The highlight of the night was when Chicano Batman performed “Itotiani.” When Villa hit that beginning snare, everyone in the crowd knew what was about to go down. Yellow lights and fog cover the stage as Arenas, Arévalo, and Villa sway side to side, nodding their heads up and down to their 40 second long intro. In those 40 seconds, a couple of phones, with the camera app ready, are raised while the rest of the crowd attentively waits for the first lines of the song. Then, the whole crowd in unison:
“MIRA OYE SIENTE!!!”
Everyone sings the rest of the song with Martinez, even those who quietly nodded the whole night. Arms raised; drunks holding one another; and brown faces filled with emotion. The whole crowd knows “Itotiani” by heart. The most exhilarating part of that song was the last itotiani yell, something the whole crowd was on edge for. In that finale, the crowd cheered, clapped, and screamed for that final extended Itotianiiiiiiiiiiiiiiiii!!!!! It was an experience that could not be accurately documented; it was one that had to be lived.
The show wraps up with the easy-rolling, yet sexy swinging “Black Lipstick,” but the crowd wants more. The typical yell of Encore replaces the repeating cry of Otra, reaffirming that I really am in a comfortable space with my people. Listening to the crowd, Chicano Batman returns back to the stage to end us all off with “Magma.” The skilled composition of all instruments in this song is mesmerizing, but Martinez stole the performance with his stylish guitar solo. Basking in the red stage light, he plucks and extends the notes to match the energy of the lyrics that describe una dama he is into. It’s a riveting spectacle of skill. In that moment, his eyes closed and long wet hair dripping back, all that mattered is him and his guitar.

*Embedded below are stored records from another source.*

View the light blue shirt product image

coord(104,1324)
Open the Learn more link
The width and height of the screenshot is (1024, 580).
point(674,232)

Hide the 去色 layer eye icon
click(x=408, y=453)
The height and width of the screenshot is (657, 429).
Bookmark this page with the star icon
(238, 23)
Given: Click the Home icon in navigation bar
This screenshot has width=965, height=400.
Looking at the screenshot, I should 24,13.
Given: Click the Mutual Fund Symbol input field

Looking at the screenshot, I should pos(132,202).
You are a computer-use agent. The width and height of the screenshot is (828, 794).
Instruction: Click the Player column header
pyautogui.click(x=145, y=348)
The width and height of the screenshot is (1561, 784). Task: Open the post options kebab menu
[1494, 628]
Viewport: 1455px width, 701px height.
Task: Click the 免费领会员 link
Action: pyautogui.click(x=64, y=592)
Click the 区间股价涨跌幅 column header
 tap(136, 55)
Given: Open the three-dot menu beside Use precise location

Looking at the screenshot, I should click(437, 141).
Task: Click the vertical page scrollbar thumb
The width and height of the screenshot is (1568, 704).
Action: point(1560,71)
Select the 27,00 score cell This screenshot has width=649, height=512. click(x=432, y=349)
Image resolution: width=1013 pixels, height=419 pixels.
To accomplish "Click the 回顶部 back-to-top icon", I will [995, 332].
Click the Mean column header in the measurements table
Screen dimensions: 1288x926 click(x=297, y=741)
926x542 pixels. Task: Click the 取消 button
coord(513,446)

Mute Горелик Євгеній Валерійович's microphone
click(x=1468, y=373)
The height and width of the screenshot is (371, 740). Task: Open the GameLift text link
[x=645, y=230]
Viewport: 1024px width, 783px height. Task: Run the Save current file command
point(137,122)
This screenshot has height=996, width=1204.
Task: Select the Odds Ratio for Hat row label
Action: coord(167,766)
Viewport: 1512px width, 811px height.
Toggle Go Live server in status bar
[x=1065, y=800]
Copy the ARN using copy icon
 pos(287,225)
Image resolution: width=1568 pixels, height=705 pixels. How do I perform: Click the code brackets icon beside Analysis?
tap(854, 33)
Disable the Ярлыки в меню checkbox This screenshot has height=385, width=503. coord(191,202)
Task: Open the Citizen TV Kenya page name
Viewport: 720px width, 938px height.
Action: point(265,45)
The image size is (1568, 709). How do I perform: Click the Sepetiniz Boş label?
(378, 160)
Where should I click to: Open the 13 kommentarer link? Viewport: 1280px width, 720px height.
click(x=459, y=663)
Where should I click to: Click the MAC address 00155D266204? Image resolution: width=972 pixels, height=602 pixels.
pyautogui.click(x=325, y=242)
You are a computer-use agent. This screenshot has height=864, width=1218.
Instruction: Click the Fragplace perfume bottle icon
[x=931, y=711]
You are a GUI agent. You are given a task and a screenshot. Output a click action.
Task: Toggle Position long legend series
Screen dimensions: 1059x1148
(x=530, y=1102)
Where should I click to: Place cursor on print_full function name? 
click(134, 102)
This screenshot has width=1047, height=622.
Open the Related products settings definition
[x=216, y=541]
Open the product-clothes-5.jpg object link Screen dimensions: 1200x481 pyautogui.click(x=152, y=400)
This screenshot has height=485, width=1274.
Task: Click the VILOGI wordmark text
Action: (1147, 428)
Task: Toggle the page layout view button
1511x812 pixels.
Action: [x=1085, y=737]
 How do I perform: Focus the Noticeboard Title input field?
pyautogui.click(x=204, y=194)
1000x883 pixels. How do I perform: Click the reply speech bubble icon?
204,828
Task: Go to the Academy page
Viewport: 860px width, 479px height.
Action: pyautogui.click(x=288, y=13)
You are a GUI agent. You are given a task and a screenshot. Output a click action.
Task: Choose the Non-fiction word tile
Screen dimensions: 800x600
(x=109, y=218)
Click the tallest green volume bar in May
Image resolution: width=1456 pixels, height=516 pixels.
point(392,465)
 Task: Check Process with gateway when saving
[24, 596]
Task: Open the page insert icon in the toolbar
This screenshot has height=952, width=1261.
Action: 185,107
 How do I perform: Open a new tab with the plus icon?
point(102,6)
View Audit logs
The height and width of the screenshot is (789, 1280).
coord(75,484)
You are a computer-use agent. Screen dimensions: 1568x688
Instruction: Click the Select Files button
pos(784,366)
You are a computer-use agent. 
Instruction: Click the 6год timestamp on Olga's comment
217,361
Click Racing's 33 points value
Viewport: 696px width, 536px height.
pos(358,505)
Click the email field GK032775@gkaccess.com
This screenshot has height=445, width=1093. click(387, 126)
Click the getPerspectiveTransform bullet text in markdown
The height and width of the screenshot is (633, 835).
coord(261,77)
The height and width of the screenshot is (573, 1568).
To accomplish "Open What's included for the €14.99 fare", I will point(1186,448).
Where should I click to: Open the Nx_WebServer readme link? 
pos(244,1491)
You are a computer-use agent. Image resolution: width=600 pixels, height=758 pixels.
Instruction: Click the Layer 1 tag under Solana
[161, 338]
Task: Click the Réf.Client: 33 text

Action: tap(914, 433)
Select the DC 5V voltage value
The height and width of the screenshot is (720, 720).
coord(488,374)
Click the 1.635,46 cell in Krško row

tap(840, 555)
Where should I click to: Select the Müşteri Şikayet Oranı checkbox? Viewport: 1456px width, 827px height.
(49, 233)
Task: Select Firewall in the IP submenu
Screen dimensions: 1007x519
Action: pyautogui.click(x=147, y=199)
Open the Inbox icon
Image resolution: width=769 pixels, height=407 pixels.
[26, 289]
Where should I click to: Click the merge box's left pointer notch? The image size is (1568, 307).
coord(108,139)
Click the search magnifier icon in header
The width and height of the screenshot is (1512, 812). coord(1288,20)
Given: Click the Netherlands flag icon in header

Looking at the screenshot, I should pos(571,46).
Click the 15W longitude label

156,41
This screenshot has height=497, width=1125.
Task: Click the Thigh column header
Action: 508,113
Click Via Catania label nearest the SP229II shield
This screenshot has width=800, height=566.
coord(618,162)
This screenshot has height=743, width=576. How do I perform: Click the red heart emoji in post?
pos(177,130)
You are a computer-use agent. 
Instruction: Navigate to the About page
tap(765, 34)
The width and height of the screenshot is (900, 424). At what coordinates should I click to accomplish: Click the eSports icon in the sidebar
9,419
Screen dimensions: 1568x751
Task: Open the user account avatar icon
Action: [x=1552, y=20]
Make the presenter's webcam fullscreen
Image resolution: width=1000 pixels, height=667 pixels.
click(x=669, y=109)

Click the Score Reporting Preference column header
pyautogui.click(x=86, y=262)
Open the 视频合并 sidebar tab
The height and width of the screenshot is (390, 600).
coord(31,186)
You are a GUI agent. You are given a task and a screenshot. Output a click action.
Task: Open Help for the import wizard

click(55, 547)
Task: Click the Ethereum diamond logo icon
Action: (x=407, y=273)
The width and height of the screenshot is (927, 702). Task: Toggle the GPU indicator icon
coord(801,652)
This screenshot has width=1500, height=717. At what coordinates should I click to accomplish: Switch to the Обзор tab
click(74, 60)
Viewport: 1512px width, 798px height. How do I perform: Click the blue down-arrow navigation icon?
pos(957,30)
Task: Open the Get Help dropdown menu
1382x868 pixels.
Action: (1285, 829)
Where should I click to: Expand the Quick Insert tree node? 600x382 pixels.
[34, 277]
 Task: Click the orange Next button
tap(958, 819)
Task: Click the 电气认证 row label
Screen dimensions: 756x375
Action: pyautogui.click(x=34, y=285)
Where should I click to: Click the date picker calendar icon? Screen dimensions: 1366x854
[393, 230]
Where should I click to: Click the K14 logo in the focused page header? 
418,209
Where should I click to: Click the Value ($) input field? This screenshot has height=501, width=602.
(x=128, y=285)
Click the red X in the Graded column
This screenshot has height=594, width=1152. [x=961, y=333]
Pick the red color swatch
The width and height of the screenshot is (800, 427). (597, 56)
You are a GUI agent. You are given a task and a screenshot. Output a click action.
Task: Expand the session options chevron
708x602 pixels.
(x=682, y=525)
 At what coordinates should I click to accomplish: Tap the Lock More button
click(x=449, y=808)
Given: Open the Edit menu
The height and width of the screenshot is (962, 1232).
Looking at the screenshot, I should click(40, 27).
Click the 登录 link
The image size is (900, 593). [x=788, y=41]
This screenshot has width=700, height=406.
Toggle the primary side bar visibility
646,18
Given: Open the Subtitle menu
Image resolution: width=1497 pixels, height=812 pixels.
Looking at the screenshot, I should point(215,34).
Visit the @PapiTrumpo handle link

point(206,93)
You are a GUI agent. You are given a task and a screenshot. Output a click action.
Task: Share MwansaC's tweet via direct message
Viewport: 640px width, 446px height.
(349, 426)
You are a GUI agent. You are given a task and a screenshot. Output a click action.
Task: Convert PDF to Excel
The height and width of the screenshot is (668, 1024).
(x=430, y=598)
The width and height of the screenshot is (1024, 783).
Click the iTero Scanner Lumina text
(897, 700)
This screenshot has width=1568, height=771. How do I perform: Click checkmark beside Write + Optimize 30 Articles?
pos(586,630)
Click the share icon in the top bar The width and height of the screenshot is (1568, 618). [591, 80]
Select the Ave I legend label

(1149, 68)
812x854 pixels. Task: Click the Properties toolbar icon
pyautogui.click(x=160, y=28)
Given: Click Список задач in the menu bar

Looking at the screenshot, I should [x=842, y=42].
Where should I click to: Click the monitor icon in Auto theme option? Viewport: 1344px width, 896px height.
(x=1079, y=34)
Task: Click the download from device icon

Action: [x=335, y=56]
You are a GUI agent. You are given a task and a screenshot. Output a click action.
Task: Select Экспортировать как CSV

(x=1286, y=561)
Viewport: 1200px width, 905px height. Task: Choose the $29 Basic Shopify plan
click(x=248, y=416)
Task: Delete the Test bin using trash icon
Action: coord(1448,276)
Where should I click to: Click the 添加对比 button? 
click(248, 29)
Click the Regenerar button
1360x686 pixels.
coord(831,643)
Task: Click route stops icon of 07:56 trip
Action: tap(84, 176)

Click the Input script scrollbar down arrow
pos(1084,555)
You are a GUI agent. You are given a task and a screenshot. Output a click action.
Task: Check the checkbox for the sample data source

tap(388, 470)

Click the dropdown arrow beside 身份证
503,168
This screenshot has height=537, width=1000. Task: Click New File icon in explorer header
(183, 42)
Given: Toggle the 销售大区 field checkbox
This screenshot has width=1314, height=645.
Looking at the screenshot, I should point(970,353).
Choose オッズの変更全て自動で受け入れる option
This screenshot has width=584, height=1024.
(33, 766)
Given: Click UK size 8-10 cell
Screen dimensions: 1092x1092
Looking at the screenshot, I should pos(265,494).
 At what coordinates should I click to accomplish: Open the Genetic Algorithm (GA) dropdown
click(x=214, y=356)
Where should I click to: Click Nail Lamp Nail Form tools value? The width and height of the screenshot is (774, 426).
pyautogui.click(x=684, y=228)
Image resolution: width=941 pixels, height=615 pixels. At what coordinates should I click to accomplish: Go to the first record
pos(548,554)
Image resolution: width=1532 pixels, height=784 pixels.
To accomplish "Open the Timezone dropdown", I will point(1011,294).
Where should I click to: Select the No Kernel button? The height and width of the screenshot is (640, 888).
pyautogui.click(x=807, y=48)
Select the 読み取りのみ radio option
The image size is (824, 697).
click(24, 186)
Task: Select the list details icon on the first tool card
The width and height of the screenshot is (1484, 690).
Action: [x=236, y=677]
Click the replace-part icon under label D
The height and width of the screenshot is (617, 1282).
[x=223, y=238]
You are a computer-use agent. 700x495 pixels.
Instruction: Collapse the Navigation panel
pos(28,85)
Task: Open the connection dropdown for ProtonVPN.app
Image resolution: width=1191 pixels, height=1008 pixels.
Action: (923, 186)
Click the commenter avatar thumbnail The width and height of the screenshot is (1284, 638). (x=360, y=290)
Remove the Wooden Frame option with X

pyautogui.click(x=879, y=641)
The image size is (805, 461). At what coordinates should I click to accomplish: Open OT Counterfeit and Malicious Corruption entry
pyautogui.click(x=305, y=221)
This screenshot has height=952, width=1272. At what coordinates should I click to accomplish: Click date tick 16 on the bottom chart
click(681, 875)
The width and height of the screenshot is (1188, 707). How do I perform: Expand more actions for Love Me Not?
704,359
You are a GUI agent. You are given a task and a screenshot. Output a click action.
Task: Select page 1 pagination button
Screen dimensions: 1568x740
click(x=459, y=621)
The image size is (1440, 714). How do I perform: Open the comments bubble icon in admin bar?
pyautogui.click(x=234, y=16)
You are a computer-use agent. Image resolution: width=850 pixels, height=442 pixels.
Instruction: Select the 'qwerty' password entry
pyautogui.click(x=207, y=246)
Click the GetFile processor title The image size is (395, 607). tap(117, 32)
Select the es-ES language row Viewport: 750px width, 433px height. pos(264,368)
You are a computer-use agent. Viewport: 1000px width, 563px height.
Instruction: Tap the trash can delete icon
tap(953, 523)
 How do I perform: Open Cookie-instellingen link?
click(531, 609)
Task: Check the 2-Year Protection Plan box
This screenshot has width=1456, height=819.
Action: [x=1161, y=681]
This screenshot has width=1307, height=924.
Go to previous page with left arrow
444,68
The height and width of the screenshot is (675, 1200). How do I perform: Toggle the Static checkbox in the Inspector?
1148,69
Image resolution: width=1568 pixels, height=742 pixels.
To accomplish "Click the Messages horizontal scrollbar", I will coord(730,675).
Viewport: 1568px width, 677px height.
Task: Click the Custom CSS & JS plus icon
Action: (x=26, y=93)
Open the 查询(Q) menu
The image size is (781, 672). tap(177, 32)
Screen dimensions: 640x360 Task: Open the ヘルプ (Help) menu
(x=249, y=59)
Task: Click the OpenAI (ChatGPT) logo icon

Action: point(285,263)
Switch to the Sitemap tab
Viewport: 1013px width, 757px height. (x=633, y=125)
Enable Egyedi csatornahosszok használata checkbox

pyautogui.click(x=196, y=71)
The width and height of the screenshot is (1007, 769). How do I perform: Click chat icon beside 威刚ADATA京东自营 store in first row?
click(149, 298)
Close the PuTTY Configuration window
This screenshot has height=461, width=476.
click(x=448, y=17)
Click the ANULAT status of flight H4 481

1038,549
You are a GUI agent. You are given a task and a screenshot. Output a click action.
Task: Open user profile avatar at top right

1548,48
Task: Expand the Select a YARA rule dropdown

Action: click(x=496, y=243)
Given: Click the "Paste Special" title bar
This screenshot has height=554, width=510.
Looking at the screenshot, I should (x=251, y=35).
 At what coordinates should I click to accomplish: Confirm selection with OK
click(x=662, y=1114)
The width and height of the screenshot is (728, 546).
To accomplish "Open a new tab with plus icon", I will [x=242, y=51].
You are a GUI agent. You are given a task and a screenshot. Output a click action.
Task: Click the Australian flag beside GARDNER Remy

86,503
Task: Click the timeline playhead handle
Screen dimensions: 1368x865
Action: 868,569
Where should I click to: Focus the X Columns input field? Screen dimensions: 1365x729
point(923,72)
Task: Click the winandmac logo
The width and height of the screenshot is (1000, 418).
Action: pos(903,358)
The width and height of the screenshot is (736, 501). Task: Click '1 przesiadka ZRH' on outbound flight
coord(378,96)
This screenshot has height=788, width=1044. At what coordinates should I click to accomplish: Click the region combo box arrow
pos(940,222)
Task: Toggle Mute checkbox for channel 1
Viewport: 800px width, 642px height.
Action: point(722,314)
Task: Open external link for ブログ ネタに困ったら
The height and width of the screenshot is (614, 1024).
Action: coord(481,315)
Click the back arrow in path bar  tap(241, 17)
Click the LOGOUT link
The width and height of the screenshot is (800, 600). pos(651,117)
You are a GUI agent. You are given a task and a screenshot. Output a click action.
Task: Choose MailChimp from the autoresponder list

Chicano Batman is feel-good music at its finest. Their stage presence and cultivated vibes serve as a reminder that the Chicano Movement exists and is still going strong. Chicano Batman’s mixture of English and Spanish, and their hybrid of tropicalia, funk, and psychedelic soul, along with other influences keep the movement alive and known in the music scene. They deserve their spot in the Shrine’s history books and earned a spot in my favorite concerts of all time.